# Exercise goal:
Word-for-word repetition of the records below is needed, but only from the line holding "Open emoji picker in reply box" through the final line, with pictures excluded.

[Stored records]
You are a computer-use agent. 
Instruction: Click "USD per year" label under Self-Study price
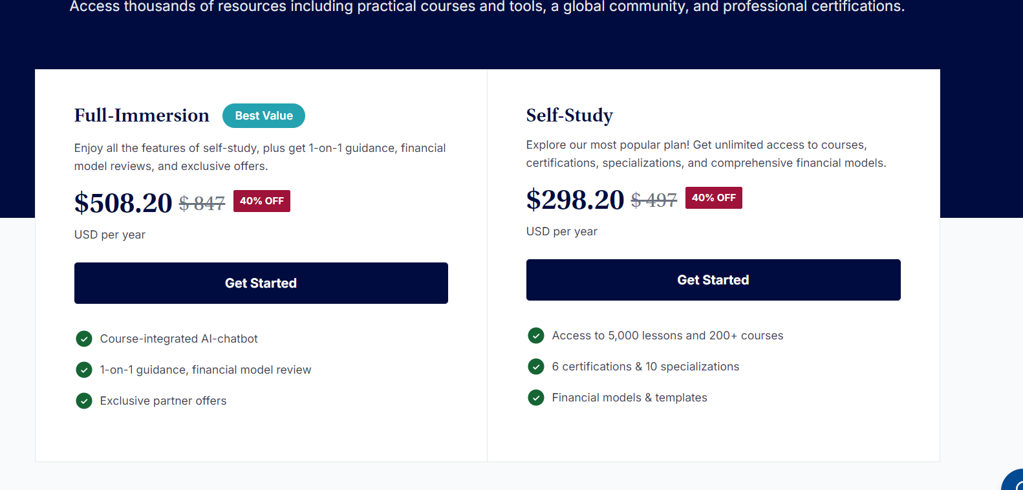pyautogui.click(x=561, y=231)
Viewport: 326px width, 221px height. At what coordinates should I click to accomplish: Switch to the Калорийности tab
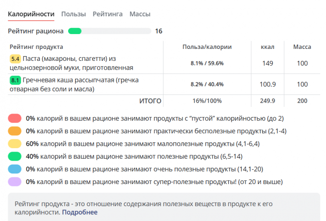click(31, 14)
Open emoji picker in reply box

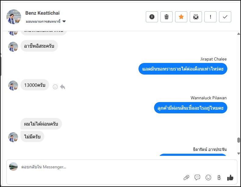208,178
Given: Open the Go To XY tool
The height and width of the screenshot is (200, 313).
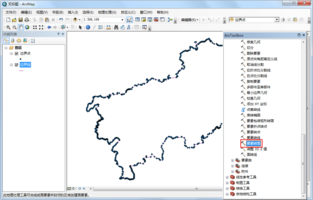Looking at the screenshot, I should click(x=128, y=27).
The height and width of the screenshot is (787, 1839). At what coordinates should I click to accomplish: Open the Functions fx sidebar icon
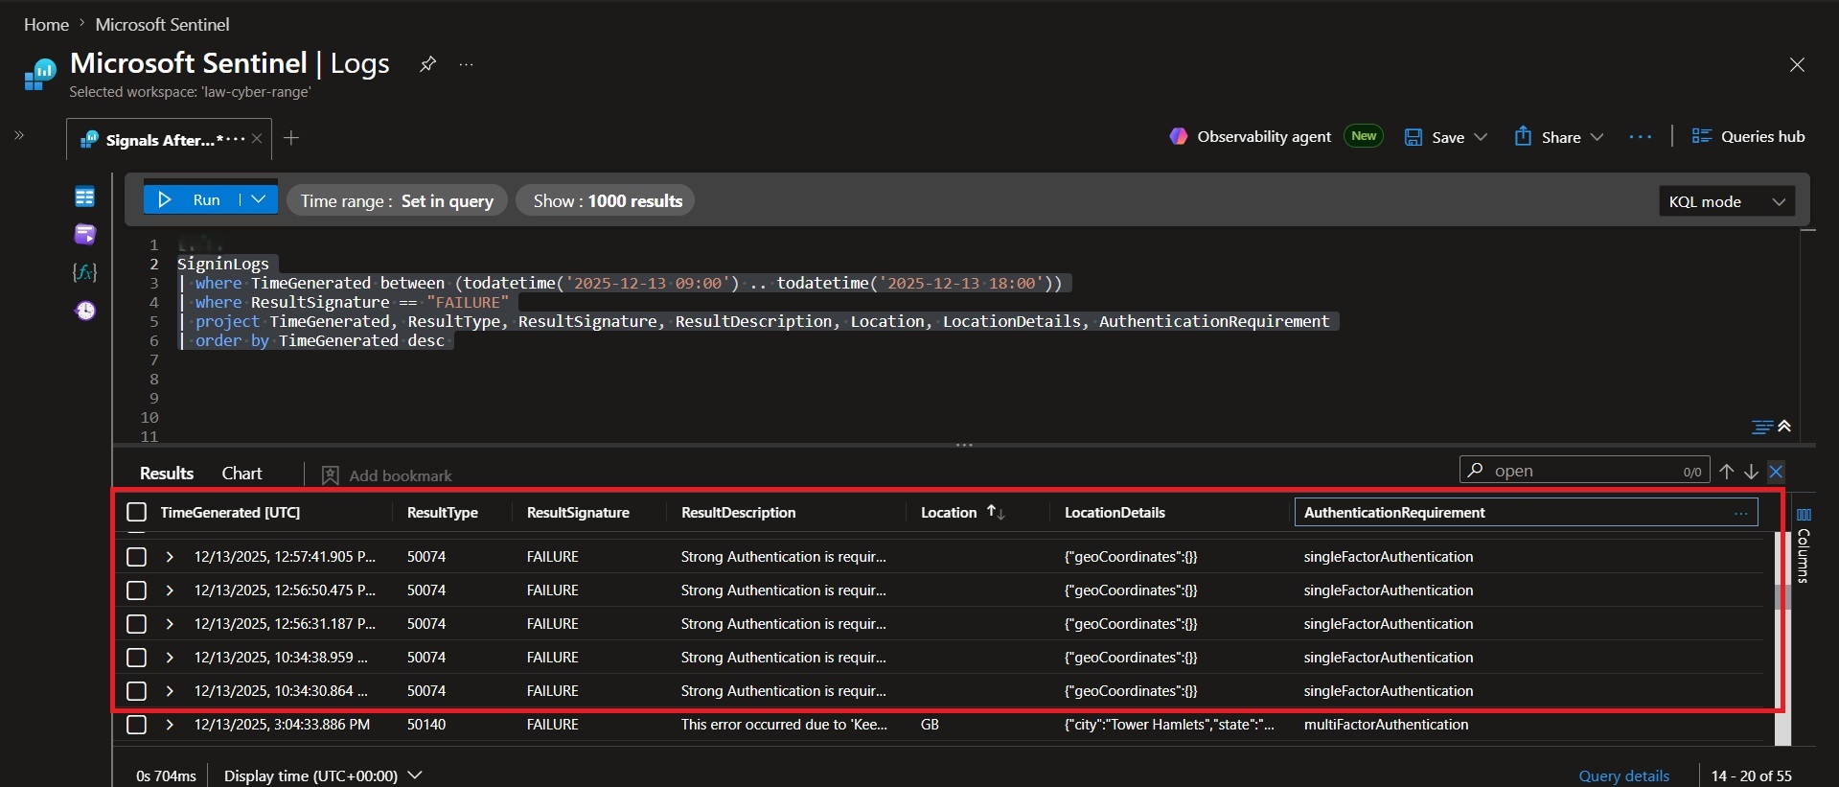point(84,272)
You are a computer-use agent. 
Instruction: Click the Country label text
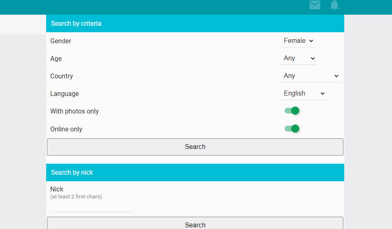tap(62, 76)
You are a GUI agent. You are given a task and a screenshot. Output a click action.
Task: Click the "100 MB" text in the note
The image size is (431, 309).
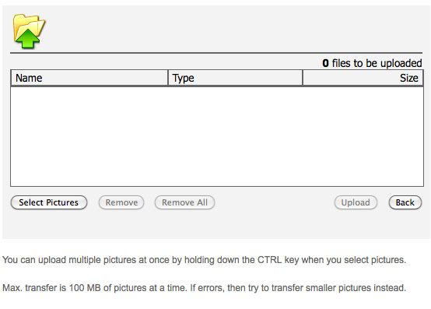click(x=85, y=288)
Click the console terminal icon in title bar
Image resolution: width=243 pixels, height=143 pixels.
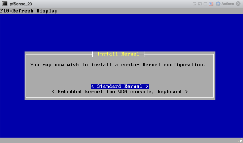point(5,4)
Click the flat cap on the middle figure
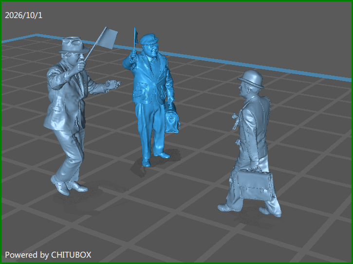 tap(149, 39)
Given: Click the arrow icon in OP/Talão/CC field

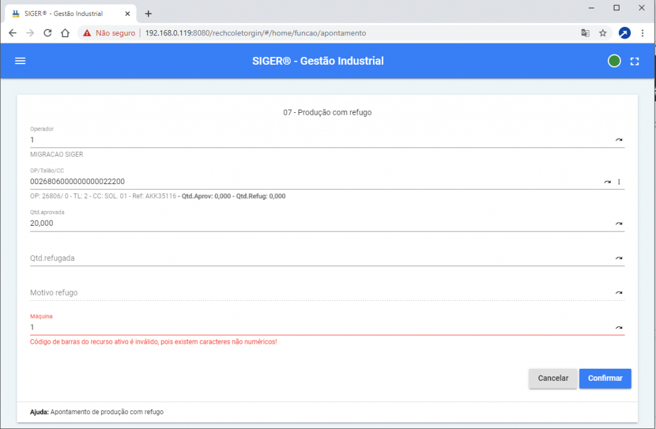Looking at the screenshot, I should click(x=607, y=182).
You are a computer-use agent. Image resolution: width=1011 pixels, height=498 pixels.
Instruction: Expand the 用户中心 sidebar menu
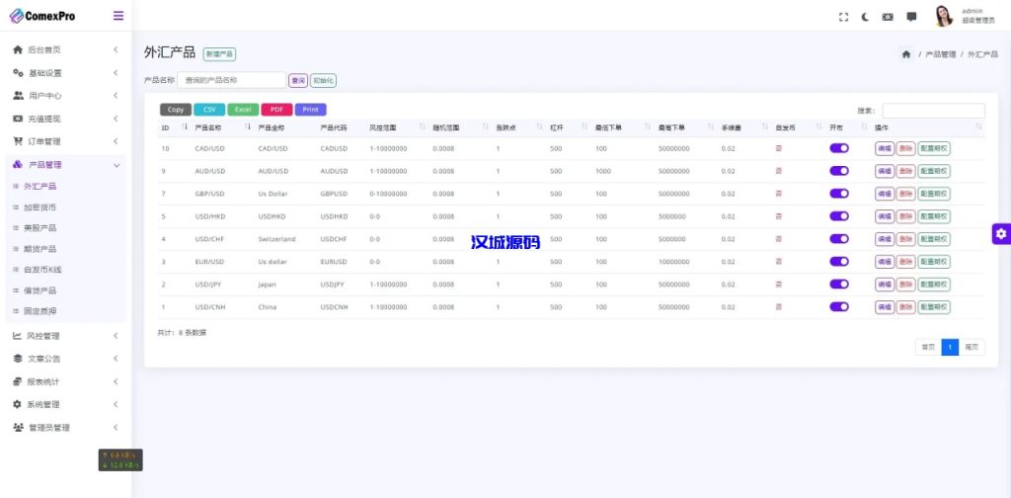pyautogui.click(x=63, y=96)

# Solved exercise:
Open emoji picker in reply box

208,178
Given: Open the Go To XY tool
The height and width of the screenshot is (200, 313).
Looking at the screenshot, I should click(x=128, y=27).
The height and width of the screenshot is (787, 1839). At what coordinates should I click to accomplish: Open the Functions fx sidebar icon
point(84,272)
You are a computer-use agent. 
Instruction: Click the Country label text
tap(62, 76)
You are a GUI agent. You are given a task and a screenshot. Output a click action.
Task: Click the "100 MB" text in the note
The image size is (431, 309).
click(x=85, y=288)
Click the console terminal icon in title bar
Image resolution: width=243 pixels, height=143 pixels.
point(5,4)
Click the flat cap on the middle figure
 tap(149, 39)
Given: Click the arrow icon in OP/Talão/CC field

Looking at the screenshot, I should click(x=607, y=182).
You are a computer-use agent. Image resolution: width=1011 pixels, height=498 pixels.
Instruction: Expand the 用户中心 sidebar menu
pyautogui.click(x=63, y=96)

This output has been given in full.